The non-redundant transcripts will be further clustered together. The clustering, results in sequences that can no longer extended. Such sequences are defined as unigenes.

c. Coding sequence (CDS) Prediction

TransDecoder will be used to predict coding sequences from unigenes. TransDecoder identifies candidate coding regions within unigene sequences.

d. Functional annotation

The predicted CDS will be annotated against NCBI non redundant protein database (Nr), Swissprot, Kyoto Encyclopedia of Genes and Genomes(KEGG), Cluster of Orthologous Group(COG) databases using Basic local alignment search tool (BlastX).

e. Functional Annotation of KEGG Pathway

To identify the potential involvement of the predicted CDS in biological pathways, CDS will be mapped to reference canonical pathways in KEGG. All the CDS are classified mainly under five categories: Metabolism, Cellular processes, Genetic information processing, Environmental information processing. The output of KEGG analysis includes KEGG Orthology (KO) assignments and Corresponding Enzyme commission (EC) numbers and metabolic pathways of predicted CDS using KEGG automated annotation server KASS(http://www.genome.jp/kaas-bin/kaas_main).

f. Functional annotation of Gene Ontology Analysis

OmicBox analysis of the samples will reveal the most abundant GO terms related to biological processes, Molecular function and Cellular components and their respective number of genes as well as other highly represented terms will also be represented in the annotated transcriptome. GO terms will be assigned to CDS for functional categorization.

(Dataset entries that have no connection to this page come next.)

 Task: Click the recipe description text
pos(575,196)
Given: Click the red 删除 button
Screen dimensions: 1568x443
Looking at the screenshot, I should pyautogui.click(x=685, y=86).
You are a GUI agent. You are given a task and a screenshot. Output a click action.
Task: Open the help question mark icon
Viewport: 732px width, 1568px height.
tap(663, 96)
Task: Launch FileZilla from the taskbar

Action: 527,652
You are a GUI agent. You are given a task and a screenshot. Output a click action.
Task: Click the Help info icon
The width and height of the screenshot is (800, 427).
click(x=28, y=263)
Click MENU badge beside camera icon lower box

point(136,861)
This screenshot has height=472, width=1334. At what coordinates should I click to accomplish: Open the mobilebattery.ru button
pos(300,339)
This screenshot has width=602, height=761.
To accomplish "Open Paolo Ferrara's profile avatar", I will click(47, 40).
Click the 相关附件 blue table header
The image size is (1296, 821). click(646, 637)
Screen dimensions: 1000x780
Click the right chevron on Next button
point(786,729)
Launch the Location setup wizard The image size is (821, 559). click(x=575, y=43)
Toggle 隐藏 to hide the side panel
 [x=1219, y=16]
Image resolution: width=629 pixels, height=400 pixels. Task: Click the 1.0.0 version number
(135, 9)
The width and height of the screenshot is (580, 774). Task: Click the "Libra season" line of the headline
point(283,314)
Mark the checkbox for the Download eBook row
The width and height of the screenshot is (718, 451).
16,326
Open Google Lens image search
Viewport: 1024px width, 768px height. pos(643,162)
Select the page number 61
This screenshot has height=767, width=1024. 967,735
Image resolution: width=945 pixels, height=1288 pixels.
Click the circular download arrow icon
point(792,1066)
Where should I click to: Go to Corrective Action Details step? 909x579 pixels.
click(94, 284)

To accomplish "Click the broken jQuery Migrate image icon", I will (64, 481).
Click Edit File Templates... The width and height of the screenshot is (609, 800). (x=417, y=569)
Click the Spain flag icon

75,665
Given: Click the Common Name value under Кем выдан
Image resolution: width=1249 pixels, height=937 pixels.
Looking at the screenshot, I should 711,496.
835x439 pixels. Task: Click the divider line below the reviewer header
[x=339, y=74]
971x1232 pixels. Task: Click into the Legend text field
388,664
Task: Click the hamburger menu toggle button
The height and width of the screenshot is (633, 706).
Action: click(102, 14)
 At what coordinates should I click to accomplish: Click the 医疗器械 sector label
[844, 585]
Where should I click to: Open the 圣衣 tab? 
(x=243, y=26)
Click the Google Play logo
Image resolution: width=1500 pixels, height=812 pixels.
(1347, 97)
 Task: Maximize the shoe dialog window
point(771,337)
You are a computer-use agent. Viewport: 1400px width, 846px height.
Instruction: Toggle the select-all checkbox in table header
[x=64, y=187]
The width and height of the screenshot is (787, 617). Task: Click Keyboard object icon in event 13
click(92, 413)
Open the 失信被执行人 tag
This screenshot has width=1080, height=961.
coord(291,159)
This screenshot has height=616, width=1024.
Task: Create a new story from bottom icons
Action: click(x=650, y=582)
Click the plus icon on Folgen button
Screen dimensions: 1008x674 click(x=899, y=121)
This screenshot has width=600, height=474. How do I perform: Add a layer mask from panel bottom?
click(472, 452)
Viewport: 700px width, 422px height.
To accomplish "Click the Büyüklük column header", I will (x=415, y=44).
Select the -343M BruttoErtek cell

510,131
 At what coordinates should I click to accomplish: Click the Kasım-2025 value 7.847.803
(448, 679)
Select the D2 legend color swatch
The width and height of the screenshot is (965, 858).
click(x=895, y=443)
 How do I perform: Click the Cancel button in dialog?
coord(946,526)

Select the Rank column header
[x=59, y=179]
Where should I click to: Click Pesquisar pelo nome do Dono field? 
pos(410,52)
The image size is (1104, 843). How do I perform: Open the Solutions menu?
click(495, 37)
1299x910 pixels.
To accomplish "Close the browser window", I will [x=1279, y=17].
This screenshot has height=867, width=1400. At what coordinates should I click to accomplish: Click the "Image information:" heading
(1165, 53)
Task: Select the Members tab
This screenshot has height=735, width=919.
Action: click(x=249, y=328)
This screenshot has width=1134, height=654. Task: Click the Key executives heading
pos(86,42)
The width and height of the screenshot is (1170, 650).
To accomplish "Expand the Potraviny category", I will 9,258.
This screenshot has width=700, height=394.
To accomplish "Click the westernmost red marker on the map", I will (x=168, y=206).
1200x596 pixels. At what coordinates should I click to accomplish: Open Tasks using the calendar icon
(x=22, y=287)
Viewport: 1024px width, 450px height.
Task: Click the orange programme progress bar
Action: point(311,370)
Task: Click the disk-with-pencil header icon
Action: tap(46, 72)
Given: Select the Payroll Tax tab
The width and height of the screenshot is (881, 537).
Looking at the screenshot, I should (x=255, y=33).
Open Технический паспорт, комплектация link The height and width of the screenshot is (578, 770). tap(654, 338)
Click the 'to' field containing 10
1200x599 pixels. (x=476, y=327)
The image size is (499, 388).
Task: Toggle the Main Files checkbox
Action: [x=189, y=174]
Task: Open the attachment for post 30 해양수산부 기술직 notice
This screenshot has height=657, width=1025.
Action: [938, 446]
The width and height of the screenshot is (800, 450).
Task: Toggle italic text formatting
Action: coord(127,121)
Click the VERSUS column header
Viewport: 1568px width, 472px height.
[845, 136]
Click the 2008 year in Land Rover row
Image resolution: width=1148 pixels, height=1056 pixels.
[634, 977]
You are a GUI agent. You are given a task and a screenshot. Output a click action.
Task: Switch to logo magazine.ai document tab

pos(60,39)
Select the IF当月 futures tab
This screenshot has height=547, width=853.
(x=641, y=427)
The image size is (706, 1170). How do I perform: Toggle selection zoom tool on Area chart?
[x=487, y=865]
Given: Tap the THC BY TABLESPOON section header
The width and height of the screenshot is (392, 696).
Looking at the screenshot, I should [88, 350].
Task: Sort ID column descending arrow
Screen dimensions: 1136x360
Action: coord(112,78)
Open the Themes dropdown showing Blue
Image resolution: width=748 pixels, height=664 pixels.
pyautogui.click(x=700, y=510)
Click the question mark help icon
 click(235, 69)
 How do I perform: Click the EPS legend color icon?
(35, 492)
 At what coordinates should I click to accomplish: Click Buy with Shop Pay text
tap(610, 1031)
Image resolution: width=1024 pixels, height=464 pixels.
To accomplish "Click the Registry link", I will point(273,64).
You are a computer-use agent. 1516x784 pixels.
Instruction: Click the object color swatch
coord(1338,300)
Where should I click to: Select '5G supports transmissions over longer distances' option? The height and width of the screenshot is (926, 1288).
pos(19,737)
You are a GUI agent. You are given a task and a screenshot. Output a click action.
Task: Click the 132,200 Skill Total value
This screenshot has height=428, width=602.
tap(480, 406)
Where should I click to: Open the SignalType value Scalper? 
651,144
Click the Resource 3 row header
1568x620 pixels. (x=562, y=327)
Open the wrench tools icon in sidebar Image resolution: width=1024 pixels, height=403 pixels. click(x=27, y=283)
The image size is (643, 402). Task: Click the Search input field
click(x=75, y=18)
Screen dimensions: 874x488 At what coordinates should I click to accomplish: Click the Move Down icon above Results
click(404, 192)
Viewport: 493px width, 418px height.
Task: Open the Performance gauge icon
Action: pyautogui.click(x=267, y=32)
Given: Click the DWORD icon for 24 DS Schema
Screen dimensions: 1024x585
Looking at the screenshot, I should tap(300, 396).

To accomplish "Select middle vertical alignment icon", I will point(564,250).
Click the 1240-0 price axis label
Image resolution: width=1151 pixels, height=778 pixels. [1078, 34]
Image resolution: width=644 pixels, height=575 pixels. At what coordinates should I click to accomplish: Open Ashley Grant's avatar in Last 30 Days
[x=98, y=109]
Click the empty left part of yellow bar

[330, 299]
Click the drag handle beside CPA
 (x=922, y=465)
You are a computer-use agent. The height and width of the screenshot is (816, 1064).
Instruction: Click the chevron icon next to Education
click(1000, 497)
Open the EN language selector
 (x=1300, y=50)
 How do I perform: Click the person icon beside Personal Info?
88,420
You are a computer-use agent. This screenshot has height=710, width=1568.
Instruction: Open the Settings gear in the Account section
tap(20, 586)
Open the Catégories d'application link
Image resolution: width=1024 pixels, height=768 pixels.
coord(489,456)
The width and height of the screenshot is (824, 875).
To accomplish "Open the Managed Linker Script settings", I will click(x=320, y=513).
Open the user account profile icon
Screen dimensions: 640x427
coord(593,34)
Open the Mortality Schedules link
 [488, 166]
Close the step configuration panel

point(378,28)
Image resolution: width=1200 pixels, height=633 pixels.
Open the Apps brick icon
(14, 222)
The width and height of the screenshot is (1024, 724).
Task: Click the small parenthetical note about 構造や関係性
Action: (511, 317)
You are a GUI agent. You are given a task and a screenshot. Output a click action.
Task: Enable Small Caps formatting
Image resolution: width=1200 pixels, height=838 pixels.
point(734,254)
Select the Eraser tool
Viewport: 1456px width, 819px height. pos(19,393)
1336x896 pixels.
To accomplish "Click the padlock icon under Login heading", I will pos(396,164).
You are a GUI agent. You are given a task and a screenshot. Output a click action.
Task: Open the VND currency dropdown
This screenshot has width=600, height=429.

g. Transcription Factor analysis

The transcription factors (TFs) are sequence specific DNA binding proteins interacting with the promoter regions of target genes to modulate their expression. These proteins play a very important role in regulation of plant development, reproduction, intercellular signaling, response to environment, cell cycle and are also important in the modulation of secondary metabolites biosynthesis. To obtain transcription factor, the predicted CDS will be searched against plant transcription factor database.

h. Simple Sequence Repeat (SSR) Identification

SSRs, also known as microsatellites, are tandem repeated motifs of 1–6 bases and serve as the most important molecular markers in population and conservation genetics, molecular epidemiology and pathology, and gene mapping. SSRs were detected from assembled unigene.

i. Differential Gene Expression Analysis

Differential expression analysis will be carried out using FPKM value. FPKM will be calculated on the basis of number of reads onto the particular transcript. DESeq will be used to calculate baseMean value and to identify significantly expressed transcripts between the experimental condition and control condition.

Deliverables

Denovo based RNASeq

• Quality filtration of reads
• Denovo assembly generating transcript/unigene
• Summary statistics
• CDS prediction
• Functional annotation using NCBI NRdb, Swiss prot, COG
• KEGG-pathway analysis
• Gene ontology analysis
• SSR Identification
• Differential gene expression analysis(if more than one sample)
• Heat Map, Volcano plot, scatter plot
• Comprehensive report with publication standard methodology, graphs and tables.

Reference based RNASeq

• Quality filtration of reads
• Mapping on the reference genome
• Alignment summary statistics
• Differential gene expression analysis based on RPKM/FPKM
• Functional annotation of differentially expressed genes
• List of upregulated and downregulated genes
• Statistical significant genes
• HeatMap, volcano Plot, scatter plot,
• Pathway analysis
• SNP analysis
• SSR Identification
• .bam file for visualization of alignment
• Comprehensive report with publication standard methodology, graphs and tables.